The neoimpressionist artist, Georges Seurat, developed a painting technique referred to as “pointillism” Notably, the foundation of this technology predates computers and digital cameras by nearly a century. In the 1880s, which similarly relies on the amassing of small, monochromatic “dots” of ink that combine to form a larger image.

Raster Data Model

The raster data model is widely used in applications ranging far beyond geographic information systems (GISs). Most likely, you are already very familiar with this data model if you have any experience with digital photographs. The ubiquitous JPEG, BMP, and TIFF file formats (among others) are based on the raster data model. Take a moment to view your favorite digital image. If you zoom deeply into the image, you will notice that it is composed of an array of tiny square pixels (or picture elements). Each of these uniquely colored pixels, when viewed as a whole, combines to form a coherent image.

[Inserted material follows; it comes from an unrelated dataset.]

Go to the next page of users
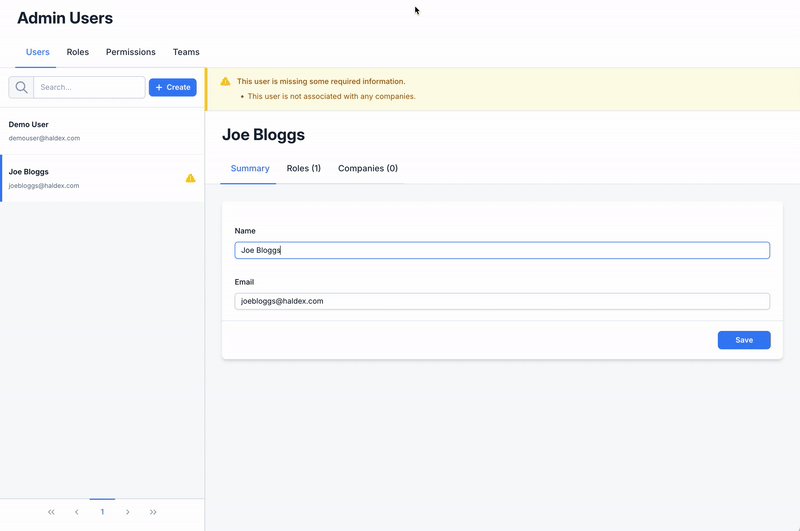Screen dimensions: 800x531 coord(127,512)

The raster data model consists of rows and columns of equally sized cells (pixels) interconnected to form a planar surface. These pixels are used as building blocks for creating points, lines, areas, networks, and surfaces. The contrast between raster and vector models reflect the ‘pixelization’ of a raster, which would be points, lines and polygons in a vector data model. These squares are typically reformed into rectangles of various dimensions if the data model is transformed from one projection to another (e.g., from State Plane coordinates to UTM (Universal Transverse Mercator) coordinates).

Because of the reliance on a uniform series of square pixels, the raster data model is referred to as a grid-based system. Each cell in a raster grid carries a single value, which represents the characteristic of the spatial phenomenon at a location denoted by its row and column. The data type for that cell value can be either integer or floating-point.

Resolution

The area covered by each pixel determines the spatial resolution of the raster model from which it is derived. The more area covered per pixel, the less accurate the associated data values. Specifically, resolution is determined by measuring one side of the square pixel.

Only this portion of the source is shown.